Packaging & distribution strategies
There are three main distribution models to consider:
- In-app marketplace: The safest and most controlled. Host signed plugin bundles in your own marketplace and vet developers. Works well for iOS App Store compliance.
- Direct install via bundle: Allow users to install zip bundles from disk or a URL. Must still verify signatures and show permission prompts.
- Enterprise or developer mode: For third-party developers and power users, support a developer mode with explicit warnings and additional logging.
Android-specific options: ship plugins as Dynamic Feature Modules (DFM) for tighter integration, or keep them as JS/WASM zip bundles stored in the app's private storage.
Model packaging and updates
Models are large and user expectations for privacy and offline usage are high. Design a model lifecycle:
- Ship a small default model inside the app for instant use.
- Allow optional model downloads (user consent, show disk cost).
- Support model variant selection (tiny/fast vs high-quality) with on-device conversion pipelines.
- Use delta updates and chunked downloads to minimize bandwidth.
Model formats to support in 2026:
- GGML / Q* quantized binaries — extremely common for local LLMs.
- Core ML (.mlmodelc) — best for Apple devices using NN accelerators.
- TFLite / NNAPI — cross-platform mobile inference.
- WASM runtimes — safe to execute on iOS as they don’t violate code-execution rules.
Developer experience: SDKs, docs, and testing
To attract builders, provide:
- Lightweight JS SDK that abstracts message passing and model API calls.
- Native helper libraries for Android (Kotlin) and iOS (Swift) that wrap permission and capability flows.
- Local test harness that runs the host and a mock model runtime so plugins can be tested without a physical device.
- Policy guide explaining allowed behaviors, privacy rules, and UI templates for permission prompts.
Example JS SDK usage
// index.js inside plugin bundle
const host = window.BrowserHost; // injected host SDK
async function summarizeSelection() {
const selection = await host.tab.readSelection();
const resp = await host.model.complete({ model: 'puma-7b-q4', input: selection, stream: true });
resp.on('data', chunk => updateUI(chunk));
}
Operational recommendations and monitoring
Monitor the ecosystem without compromising privacy:
- Collect only anonymized metrics (crash rates, plugin install counts, inference latency).
- Allow opt-in telemetry for developers to debug issues.
- Maintain an automated vulnerability scanning pipeline for uploaded plugin bundles (WASM/JS static analysis).
Future-proofing and trends to watch
Plan for these 2026+ trends:
- Model shards & streaming load: on-device models will be streamed or sharded to balance storage and latency.

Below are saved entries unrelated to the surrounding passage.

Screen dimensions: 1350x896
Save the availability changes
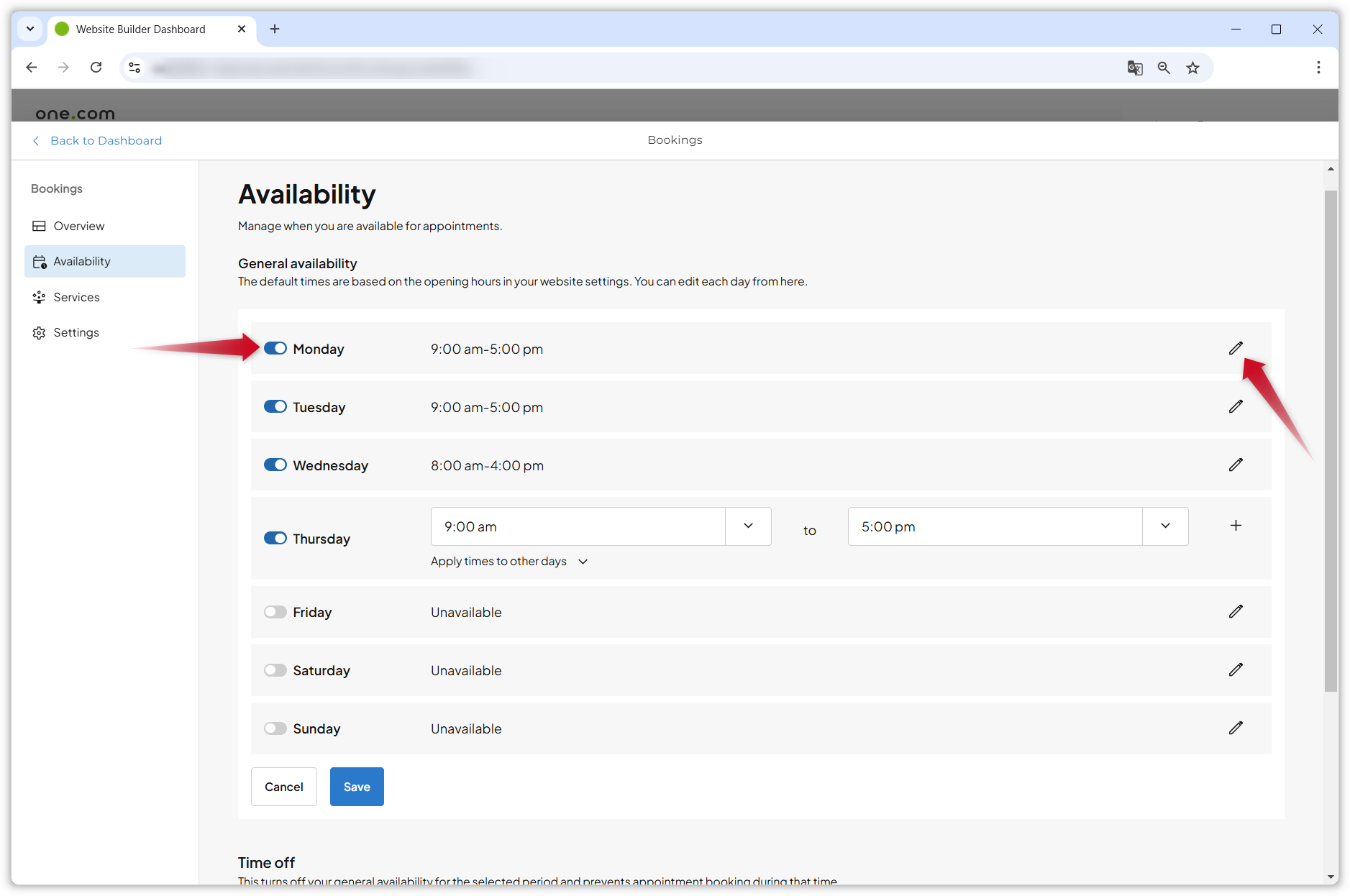coord(357,787)
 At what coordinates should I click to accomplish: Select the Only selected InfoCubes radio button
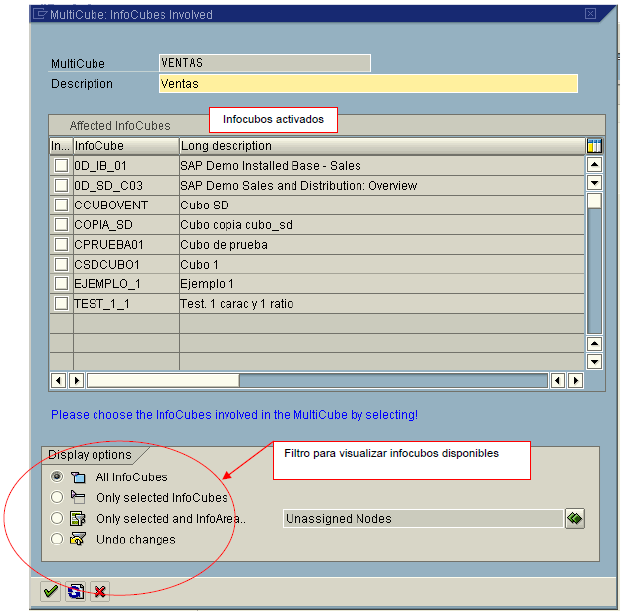tap(57, 497)
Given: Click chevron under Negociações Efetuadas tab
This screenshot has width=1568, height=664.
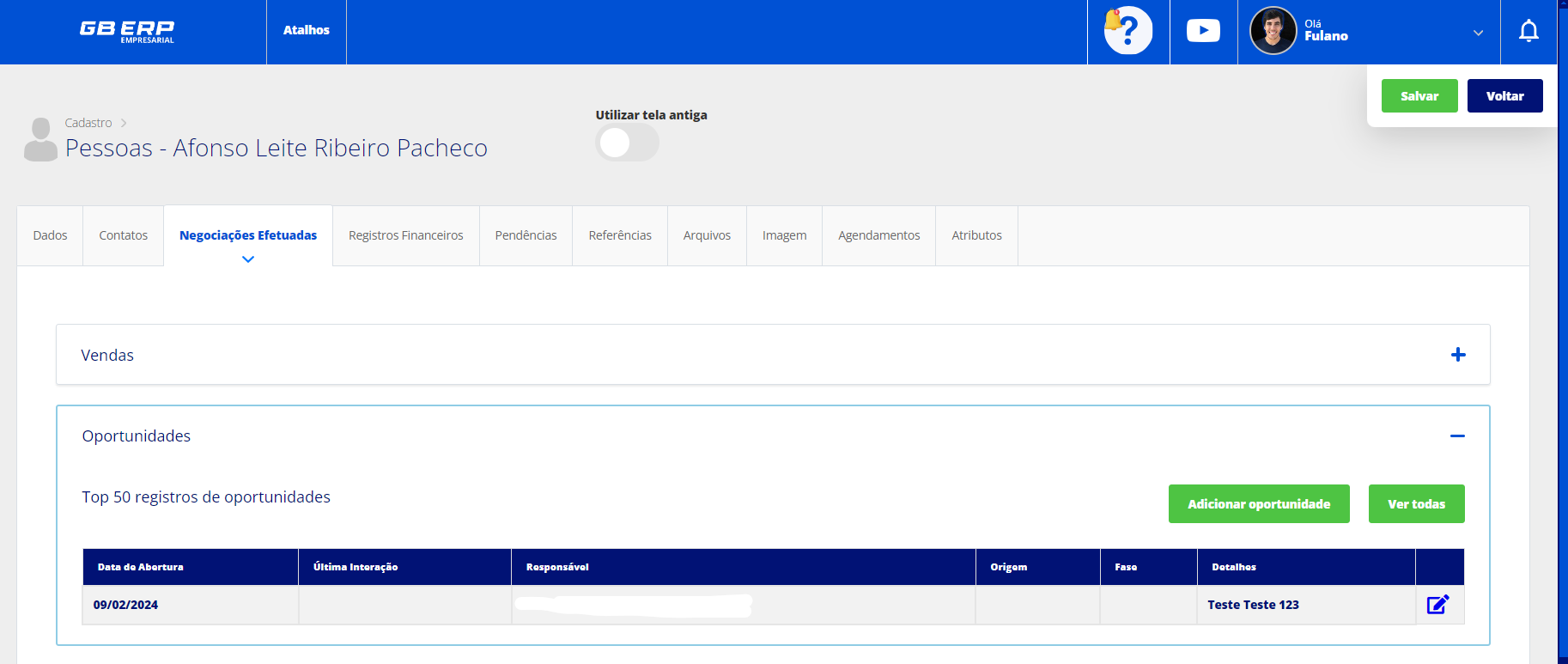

- Federated personalization: plugins may request localized personalization weights — support safe, opt-in federated update APIs.
- Hardware abstractions: expect more uniform NPU APIs across vendors; design runtime abstraction layers.
- WASM + WebGPU: Running inference via WASM accelerated by WebGPU becomes a viable cross-platform option.
Quick checklist to get started (actionable)
- Define your plugin manifest and capability model.
- Implement the local model runtime with a stable HTTP JSON API and streaming support.
- Build a JS SDK to expose host APIs to plugins and hide platform differences.
- Implement signature verification and per-plugin capability tokens in the host.
- Create a default set of curated models and a safe model-download flow with quotas.
- Design permission UX: contextual prompts, settings page, and audit logs.
- Test on device: Android (DFM, WebView) and iOS (WKWebView, JavaScriptCore/WASM). Validate App Store compliance for iOS workflows.
Rule of thumb: prefer JavaScript/WASM plugins for maximum portability and App Store compliance; allow native features only when pre-bundled and reviewed.
Case study: SummarizeThis (minimal viable plugin)
Implementation notes for a quick demonstration:
- Packaging: zip with manifest.json, index.js, icon.png.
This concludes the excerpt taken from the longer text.